> TASK INSTRUCTIONS:
Repeat the entries verbatim.

[Stored items]
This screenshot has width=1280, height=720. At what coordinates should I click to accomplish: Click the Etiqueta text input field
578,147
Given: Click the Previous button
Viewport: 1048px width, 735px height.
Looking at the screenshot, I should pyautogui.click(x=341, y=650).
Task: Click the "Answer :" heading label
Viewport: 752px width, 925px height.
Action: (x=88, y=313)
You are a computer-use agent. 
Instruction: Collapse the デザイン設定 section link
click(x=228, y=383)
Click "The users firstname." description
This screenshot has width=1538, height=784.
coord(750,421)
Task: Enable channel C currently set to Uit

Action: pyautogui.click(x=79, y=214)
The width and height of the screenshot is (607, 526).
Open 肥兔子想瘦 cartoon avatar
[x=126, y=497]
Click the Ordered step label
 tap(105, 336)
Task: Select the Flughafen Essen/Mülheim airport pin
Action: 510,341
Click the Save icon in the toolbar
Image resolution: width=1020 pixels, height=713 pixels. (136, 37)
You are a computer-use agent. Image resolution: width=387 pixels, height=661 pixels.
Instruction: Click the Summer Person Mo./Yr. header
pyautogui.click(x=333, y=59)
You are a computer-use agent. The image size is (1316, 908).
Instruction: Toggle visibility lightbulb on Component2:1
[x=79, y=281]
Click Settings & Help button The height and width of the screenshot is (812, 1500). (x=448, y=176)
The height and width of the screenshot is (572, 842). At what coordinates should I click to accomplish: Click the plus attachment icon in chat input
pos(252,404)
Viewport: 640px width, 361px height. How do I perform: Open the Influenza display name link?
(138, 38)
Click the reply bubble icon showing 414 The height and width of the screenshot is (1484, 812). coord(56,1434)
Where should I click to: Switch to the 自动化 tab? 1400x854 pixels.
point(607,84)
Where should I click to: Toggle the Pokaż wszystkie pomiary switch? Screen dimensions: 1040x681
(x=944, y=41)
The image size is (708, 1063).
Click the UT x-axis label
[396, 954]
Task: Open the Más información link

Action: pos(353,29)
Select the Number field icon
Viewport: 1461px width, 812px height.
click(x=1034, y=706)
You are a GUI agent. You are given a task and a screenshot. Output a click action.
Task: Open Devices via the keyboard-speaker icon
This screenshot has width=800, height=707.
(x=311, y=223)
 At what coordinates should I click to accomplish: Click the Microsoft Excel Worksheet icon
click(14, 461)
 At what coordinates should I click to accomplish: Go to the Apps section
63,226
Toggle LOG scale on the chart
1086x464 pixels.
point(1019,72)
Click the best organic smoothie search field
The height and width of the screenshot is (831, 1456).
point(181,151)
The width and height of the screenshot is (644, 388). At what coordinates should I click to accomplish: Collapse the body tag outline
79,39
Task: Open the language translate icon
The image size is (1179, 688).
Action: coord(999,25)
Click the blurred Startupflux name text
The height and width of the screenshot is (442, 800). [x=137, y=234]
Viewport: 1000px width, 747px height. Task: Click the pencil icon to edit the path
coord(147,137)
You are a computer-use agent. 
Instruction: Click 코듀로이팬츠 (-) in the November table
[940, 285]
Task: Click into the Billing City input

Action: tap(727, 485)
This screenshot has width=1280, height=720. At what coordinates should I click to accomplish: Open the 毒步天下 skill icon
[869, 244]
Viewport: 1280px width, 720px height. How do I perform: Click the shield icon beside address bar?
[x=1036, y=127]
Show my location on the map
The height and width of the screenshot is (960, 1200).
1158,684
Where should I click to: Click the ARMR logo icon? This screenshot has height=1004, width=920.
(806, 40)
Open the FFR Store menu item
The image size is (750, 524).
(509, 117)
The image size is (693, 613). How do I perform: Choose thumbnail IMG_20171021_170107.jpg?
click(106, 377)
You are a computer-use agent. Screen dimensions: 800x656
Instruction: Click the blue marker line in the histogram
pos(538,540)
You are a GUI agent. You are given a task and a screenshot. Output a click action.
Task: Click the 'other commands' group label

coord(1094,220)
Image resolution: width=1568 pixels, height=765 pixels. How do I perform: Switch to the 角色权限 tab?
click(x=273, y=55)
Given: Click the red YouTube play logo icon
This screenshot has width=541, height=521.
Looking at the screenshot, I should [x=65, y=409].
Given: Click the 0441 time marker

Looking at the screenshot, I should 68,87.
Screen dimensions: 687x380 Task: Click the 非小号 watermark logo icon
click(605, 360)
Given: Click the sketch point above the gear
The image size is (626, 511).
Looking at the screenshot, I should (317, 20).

> TASK SOLUTION:
This screenshot has width=1280, height=720. At what coordinates should I click to accomplish: Click the Etiqueta text input field
578,147
Given: Click the Previous button
Viewport: 1048px width, 735px height.
Looking at the screenshot, I should pyautogui.click(x=341, y=650).
Task: Click the "Answer :" heading label
Viewport: 752px width, 925px height.
Action: (x=88, y=313)
You are a computer-use agent. 
Instruction: Collapse the デザイン設定 section link
click(x=228, y=383)
Click "The users firstname." description
This screenshot has width=1538, height=784.
coord(750,421)
Task: Enable channel C currently set to Uit

Action: pyautogui.click(x=79, y=214)
The width and height of the screenshot is (607, 526).
Open 肥兔子想瘦 cartoon avatar
[x=126, y=497]
Click the Ordered step label
 tap(105, 336)
Task: Select the Flughafen Essen/Mülheim airport pin
Action: 510,341
Click the Save icon in the toolbar
Image resolution: width=1020 pixels, height=713 pixels. (136, 37)
You are a computer-use agent. Image resolution: width=387 pixels, height=661 pixels.
Instruction: Click the Summer Person Mo./Yr. header
pyautogui.click(x=333, y=59)
You are a computer-use agent. The image size is (1316, 908).
Instruction: Toggle visibility lightbulb on Component2:1
[x=79, y=281]
Click Settings & Help button The height and width of the screenshot is (812, 1500). (x=448, y=176)
The height and width of the screenshot is (572, 842). At what coordinates should I click to accomplish: Click the plus attachment icon in chat input
pos(252,404)
Viewport: 640px width, 361px height. How do I perform: Open the Influenza display name link?
(138, 38)
Click the reply bubble icon showing 414 The height and width of the screenshot is (1484, 812). coord(56,1434)
Where should I click to: Switch to the 自动化 tab? 1400x854 pixels.
point(607,84)
Where should I click to: Toggle the Pokaż wszystkie pomiary switch? Screen dimensions: 1040x681
(x=944, y=41)
The image size is (708, 1063).
Click the UT x-axis label
[396, 954]
Task: Open the Más información link

Action: pos(353,29)
Select the Number field icon
Viewport: 1461px width, 812px height.
click(x=1034, y=706)
You are a GUI agent. You are given a task and a screenshot. Output a click action.
Task: Open Devices via the keyboard-speaker icon
This screenshot has width=800, height=707.
(x=311, y=223)
 At what coordinates should I click to accomplish: Click the Microsoft Excel Worksheet icon
click(14, 461)
 At what coordinates should I click to accomplish: Go to the Apps section
63,226
Toggle LOG scale on the chart
1086x464 pixels.
point(1019,72)
Click the best organic smoothie search field
The height and width of the screenshot is (831, 1456).
point(181,151)
The width and height of the screenshot is (644, 388). At what coordinates should I click to accomplish: Collapse the body tag outline
79,39
Task: Open the language translate icon
The image size is (1179, 688).
Action: coord(999,25)
Click the blurred Startupflux name text
The height and width of the screenshot is (442, 800). [x=137, y=234]
Viewport: 1000px width, 747px height. Task: Click the pencil icon to edit the path
coord(147,137)
You are a computer-use agent. 
Instruction: Click 코듀로이팬츠 (-) in the November table
[940, 285]
Task: Click into the Billing City input

Action: tap(727, 485)
This screenshot has width=1280, height=720. At what coordinates should I click to accomplish: Open the 毒步天下 skill icon
[869, 244]
Viewport: 1280px width, 720px height. How do I perform: Click the shield icon beside address bar?
[x=1036, y=127]
Show my location on the map
The height and width of the screenshot is (960, 1200).
1158,684
Where should I click to: Click the ARMR logo icon? This screenshot has height=1004, width=920.
(806, 40)
Open the FFR Store menu item
The image size is (750, 524).
(509, 117)
The image size is (693, 613). How do I perform: Choose thumbnail IMG_20171021_170107.jpg?
click(106, 377)
You are a computer-use agent. Screen dimensions: 800x656
Instruction: Click the blue marker line in the histogram
pos(538,540)
You are a GUI agent. You are given a task and a screenshot. Output a click action.
Task: Click the 'other commands' group label

coord(1094,220)
Image resolution: width=1568 pixels, height=765 pixels. How do I perform: Switch to the 角色权限 tab?
click(x=273, y=55)
Given: Click the red YouTube play logo icon
This screenshot has width=541, height=521.
Looking at the screenshot, I should [x=65, y=409].
Given: Click the 0441 time marker

Looking at the screenshot, I should 68,87.
Screen dimensions: 687x380 Task: Click the 非小号 watermark logo icon
click(605, 360)
Given: Click the sketch point above the gear
The image size is (626, 511).
Looking at the screenshot, I should (317, 20).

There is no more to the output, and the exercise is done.